Since starting my business properly just over two years ago it has grown steadily and I now supply a number of wonderful galleries and shops. At the end of last year as some of you will know I had issues with the clay I had been using without problems for years. After persevering for some time, my stock of seconds started to increase and my poor stockists started to run low on stock. I then spent several weeks researching and testing replacement clay bodies and finally settled on another clay with very similar properties to my old clay.
I threw myself into production, the new clay was working well and I had a lot of catching up to do and with increasing enquiries from new outlets there was a lot of incentive to work hard. So it came as quite a kick in the teeth when I opened the kiln recently to find that once again my mountain of seconds had grown. Most of the pieces in the kiln had an ugly bubbled surface although others were fine. What made things worse was that I had another load still to fire and sure enough I had exactly the same results on firing that.
My first reaction was that I must have done something wrong, I don’t have years of experience to draw on and it seemed unlikely that I could be so unlucky. My firing schedule was exactly the same and as some of the pieces in the first kiln load had been fine it suggested that the clay was to blame.

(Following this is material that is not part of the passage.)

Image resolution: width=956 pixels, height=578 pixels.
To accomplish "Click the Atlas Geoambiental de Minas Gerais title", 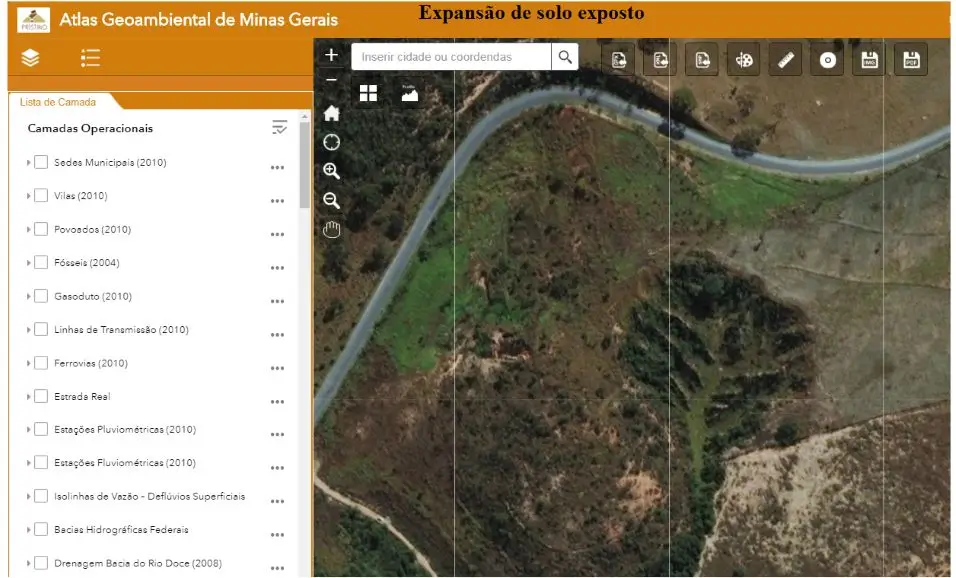I will (x=199, y=19).
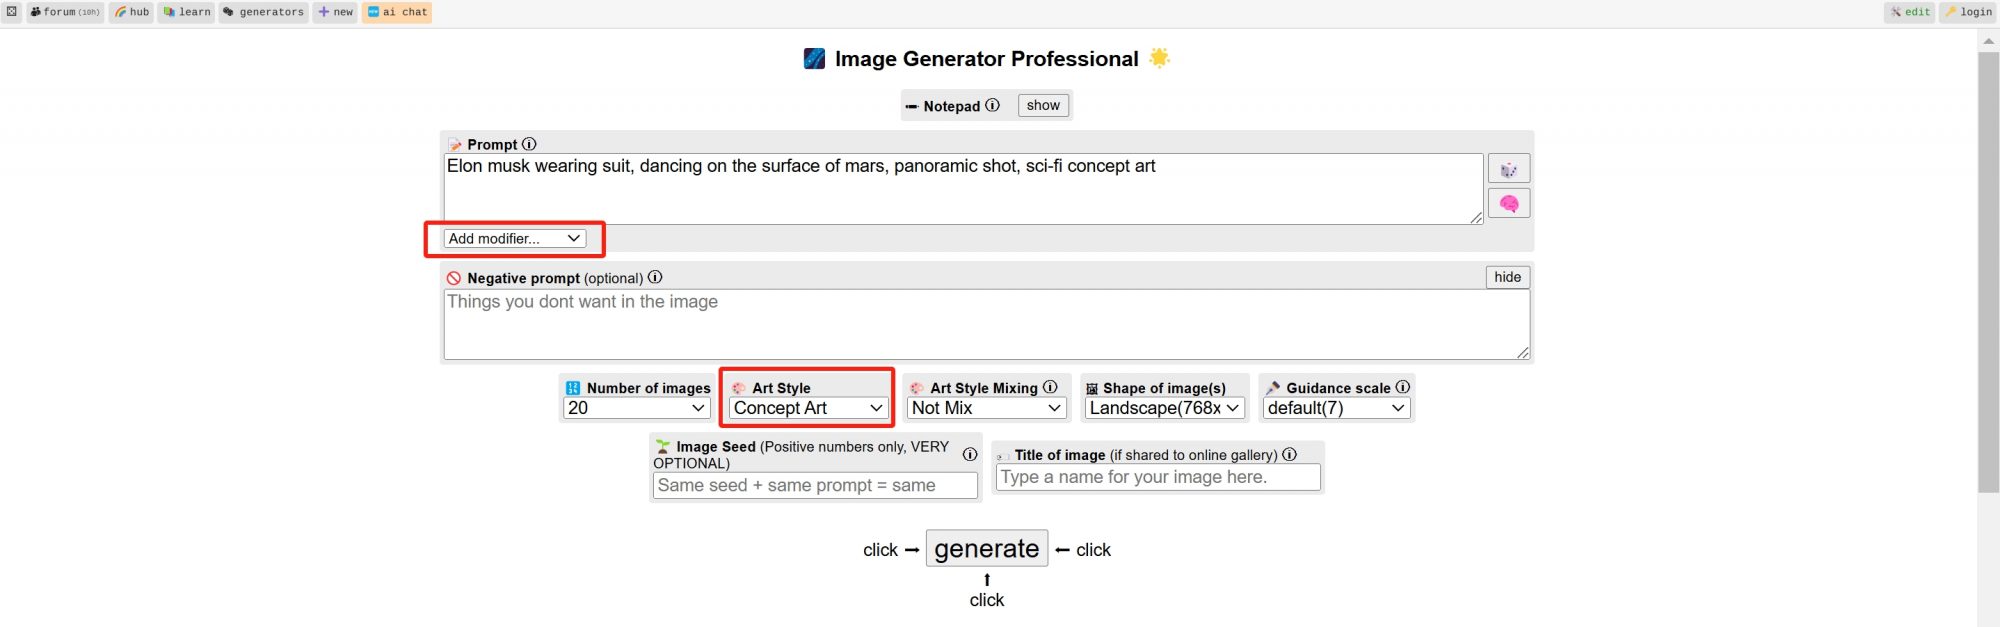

On speaking to my clay supplier he agreed that it seems like the problem is with the clay and he has very kindly replaced the clay.
The main thing that struck me about this whole affair was how alone I felt. It was bad enough that I had worked for weeks with nothing to show for it and once again I had to apologise to stockists for yet another delay. I now felt truly isolated to the point of throwing in the towel. I had to stop what I was doing, I had tested my remaining supply of clay and found that all of it was faulty so until I got the replacement clay there was nothing I could do.

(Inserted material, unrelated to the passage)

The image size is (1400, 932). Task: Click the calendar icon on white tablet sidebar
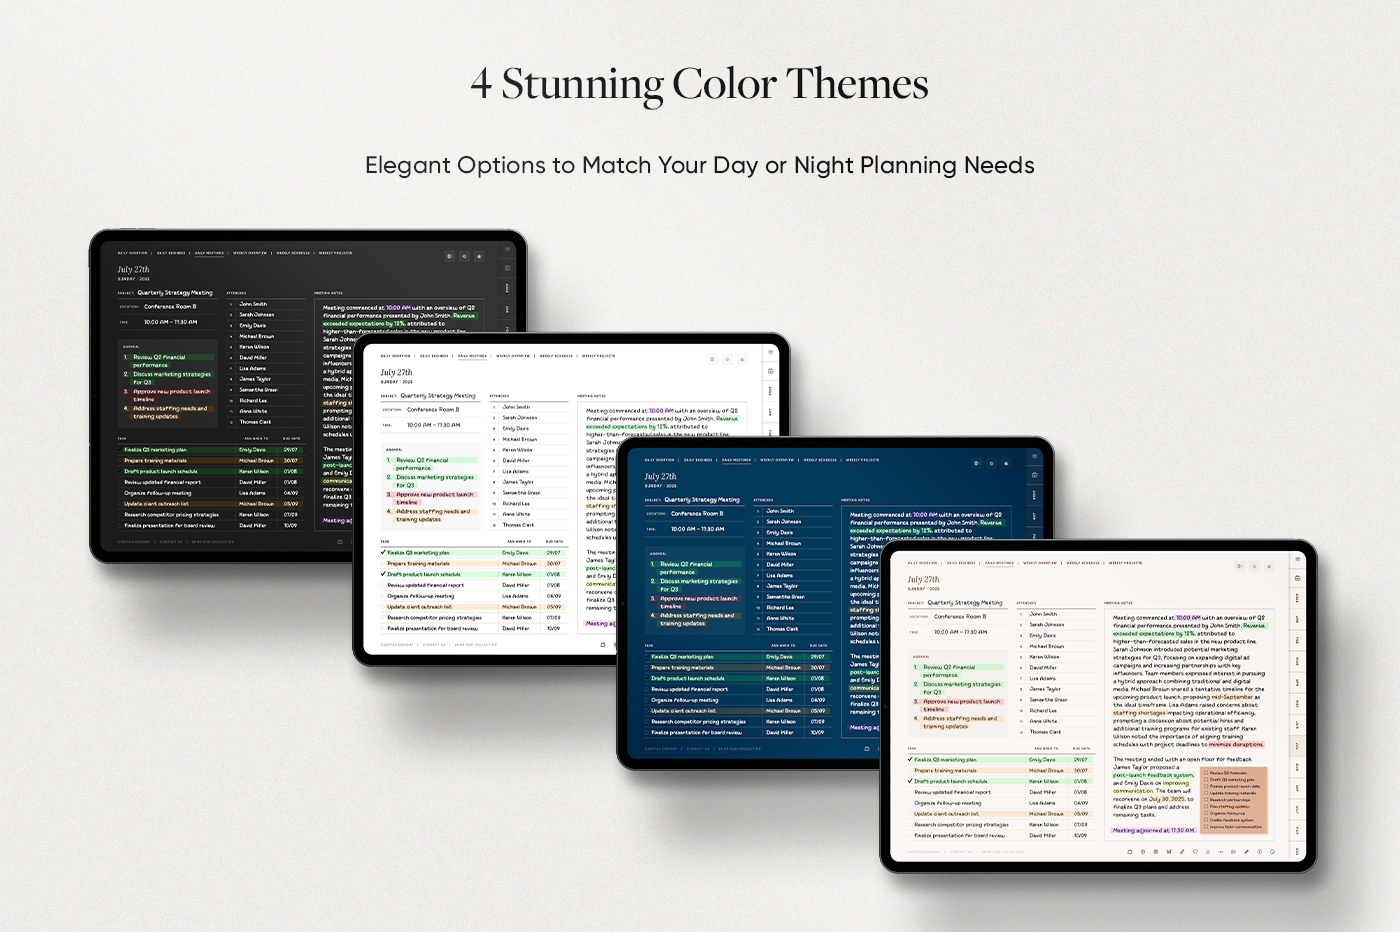point(770,371)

During this time I was able to re-evaluate my situation. The time away from the studio meant I could indulge myself in my new hobby of spoon carving; something my son and I have taken up as a bit of fun. Sitting carving I realised that I couldn’t give up making pots. I am predominantly a maker and despite the setbacks I’ve had and all the dissapointment, I can’t stop making.
So today I’m back at my wheel.
As for the seconds, maybe I’ll have a big sale in the summertime or perhaps I’ll just take hammer to them, Either way I’m moving on and hopefully leaving my problems behind.